感情很好
白灵月指点皇上练武几个月了,她已经从最初的吕夫人变成了白师父,她对皇上的影响也是潜移默化的。皇上十五岁生日这一天在御花园摆宴,还有一年他就可以亲政了,而现在就已经开始想要发挥自己的影响力,在生日这天颁布一系列限制朝廷官员活动的律令,包括举行宴会的规模花费,纳妾的数量,豢养家伎的数量等等,还倡导官员们生活勤俭,贡献国家,夺回失地。这场寿宴同样是并不铺张,没有歌舞表演,酒菜也不多,气氛更是因为宣布了这个律令而变得非常严肃,这显然也是一次皇权的预演。这些律令当然产生了不小的震撼效果,其实就连白灵月自己都很惊讶皇上会做这些规定,她是从来不在皇上面前乱说其他官员的事情的。可是面对这样的限制,满腹牢骚的官员们,却把这笔账算在了墨家巨子头上。
谣言于是就起来了,说白灵月接近皇上是另有所图,是想要为嫔为后,有一天母仪天下,借此也让墨家发扬光大,成为占统治地位的思想,甚至有人用了窃国这样的字眼。她能够控制住文官们的施政行为,控制不住他们,特别是他们的老婆们的嘴,但是谣言这种东西她是不放在眼里的,连在风头上避一避嫌的想法都没有。

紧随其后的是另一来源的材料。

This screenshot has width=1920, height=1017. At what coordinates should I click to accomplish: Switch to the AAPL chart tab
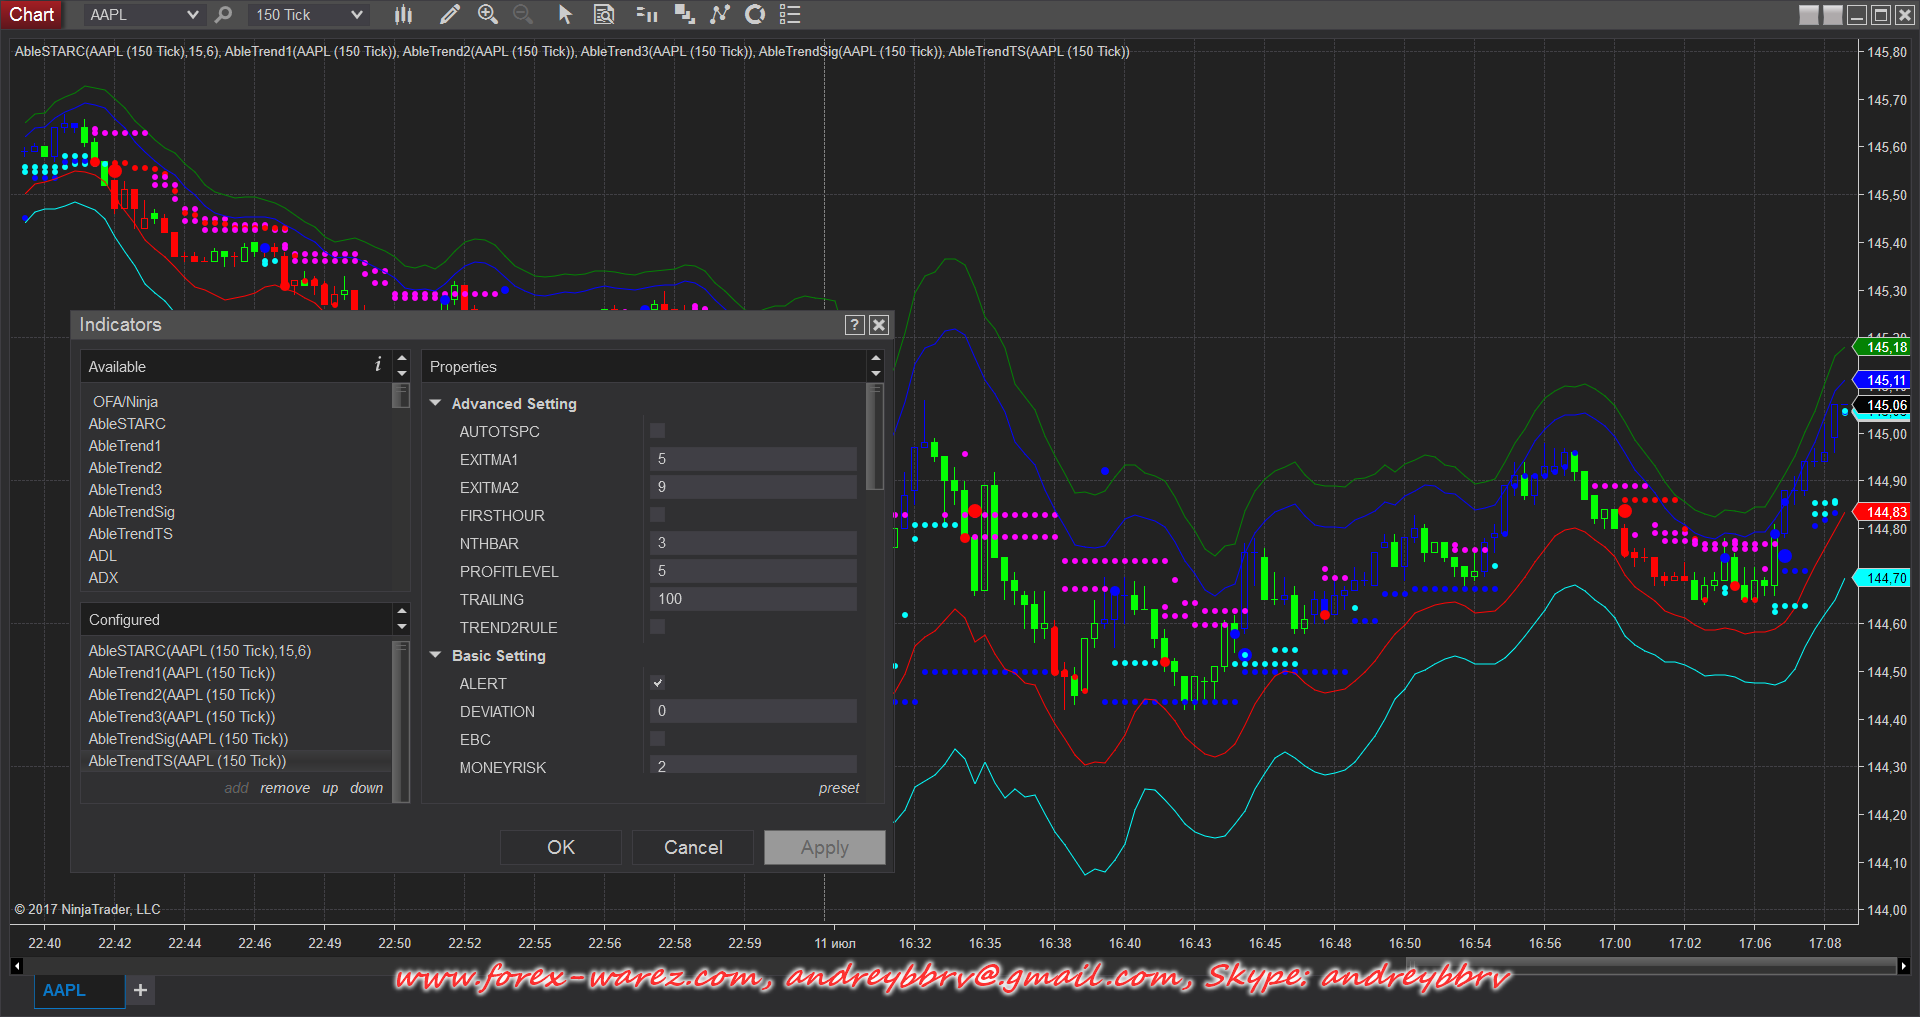click(x=64, y=990)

这一天约好了吕弈要来看看皇上的武艺精进了多少,他之前要先到练兵场去,白灵月仍然是自己一个人到皇上的练武场,可是皇上这天却也迟到了,她并不奇怪,这种事情以前不是没发生过,于是就信步在周围走走。午后阳光很不错,这时候也正是休息时间没什么人,练武场旁边就有一个小型的花园,里面的假山放置得很有特色,回环勾连,不认路就容易走不出去,她一个人走走停停,忽然听到假山后面细微的人声,虽然细微但很显然是男女之事的声音。宫里会有这种事?她以为满眼都是太监,不可能有这种事发生,于是好奇心愈强,起了玩心,纵身跳到假山上面看个究竟,而她蹲在假山上差点站不住,因为最先看到的就是一袭龙袍。那女孩子是个小宫女,她有印象,职位并不高,也没看出皇上对她有心,可是现在看起来则并非如此,小皇帝明显不是要发泄欲望,他对这个小姑娘爱怜至极,很温柔地亲她。
她意识到自己这样看下去不妥,于是翻身落地,没发出一点声音,就站在外面,等着他们出来。这时候一个小公公路过,一见她就问:“吕夫人,您怎么在这儿呢?”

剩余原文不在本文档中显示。